Review of Flight of the Honey Bee by Huber (2013). I’m always a little leery of informational texts that humanize or anthropomorphize animals or non-human animals/things, but Huber’s narrative of a honey bee named Scout out hunting for nectar is conservative on this aspect. Huber doesn’t attribute feelings or thoughts to Scout in a human-like way, but instead has clearly used research to describe Scout’s actions as she searches for nectar, seeks refuge from a hail storm, and communicates to her sister bees through dance-like movements. The captions for the illustrations are non-narrative stating related facts about the honey bees. Primary grade students would enjoy listening to Scout’s adventure. Huber’s text could also be a mentor for intermediate grade students. He has clearly used research to create this narrative – and this could make for an important discussion with students who are “applying” the research they have done to a creative, but still informational piece of writing.

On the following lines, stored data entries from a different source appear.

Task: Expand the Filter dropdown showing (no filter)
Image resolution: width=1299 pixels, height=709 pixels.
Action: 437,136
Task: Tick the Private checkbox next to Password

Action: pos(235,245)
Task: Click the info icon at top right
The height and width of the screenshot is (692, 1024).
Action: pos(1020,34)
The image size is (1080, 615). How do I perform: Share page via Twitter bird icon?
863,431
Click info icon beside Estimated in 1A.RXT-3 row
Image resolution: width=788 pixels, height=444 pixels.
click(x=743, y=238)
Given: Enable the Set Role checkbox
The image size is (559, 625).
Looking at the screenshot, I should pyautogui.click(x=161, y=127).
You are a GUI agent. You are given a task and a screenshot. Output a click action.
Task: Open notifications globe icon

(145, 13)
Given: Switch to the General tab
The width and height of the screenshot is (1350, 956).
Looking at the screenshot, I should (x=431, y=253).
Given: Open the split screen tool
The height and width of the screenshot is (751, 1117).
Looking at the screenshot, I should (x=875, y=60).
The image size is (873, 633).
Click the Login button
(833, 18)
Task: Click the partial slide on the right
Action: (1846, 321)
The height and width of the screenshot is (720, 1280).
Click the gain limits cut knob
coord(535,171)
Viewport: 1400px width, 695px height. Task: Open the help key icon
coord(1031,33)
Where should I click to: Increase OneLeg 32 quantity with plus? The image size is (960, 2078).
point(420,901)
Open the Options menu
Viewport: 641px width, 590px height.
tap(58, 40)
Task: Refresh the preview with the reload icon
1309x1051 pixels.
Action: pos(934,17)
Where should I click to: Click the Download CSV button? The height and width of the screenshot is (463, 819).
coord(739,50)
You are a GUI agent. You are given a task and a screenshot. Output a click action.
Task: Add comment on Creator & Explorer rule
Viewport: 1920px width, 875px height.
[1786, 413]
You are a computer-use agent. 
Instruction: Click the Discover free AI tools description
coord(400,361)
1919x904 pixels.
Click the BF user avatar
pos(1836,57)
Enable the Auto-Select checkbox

There is one aspect of this book that bothered me. On the very first page of the text – just inside the book cover and before the title page, there is a note about how the honey bee “may be one of the most important (creatures) for life on earth” and then another about “a honey bee can’t live alone” – it’s part of a family and has many jobs in its lifetime. As I read this – I developed an expectation about what this book would be about, BUT that’s not at all what this book is about. The book is simply about Scout’s journey to find nectar and return to the hive. The only mention of pollen is the pollen that sticks to her body when she visits a flower and she spreads the pollen as she “zigs and zags from flower to flower,” but there is no explanation of why this is vital. Perhaps this is why these notes were on the first page of the text – even before the title page. But then at the end of the text, there is a “save the bees” note focused on the critical role bee pollination plays in the world with tips for helping bees. In addition, the author’s info includes a note about how he wanted to write this book when he “realized how humans and bees are partners.” The main text does not explain pollination (adequately), colony collapse disorder, or the partnership between humans and bees. As a result, I think these points may be lost on the reader.
That said – the gist (main idea at the text level) of the primary text is that a honey bee plays a vital role to the survival of the hive as she journeys alone to find nectar, spreading pollen, averting danger, and returning to the hive to communicate to the other bees about the location of the nectar. Like I wrote earlier – a good read aloud and mentor text for writing.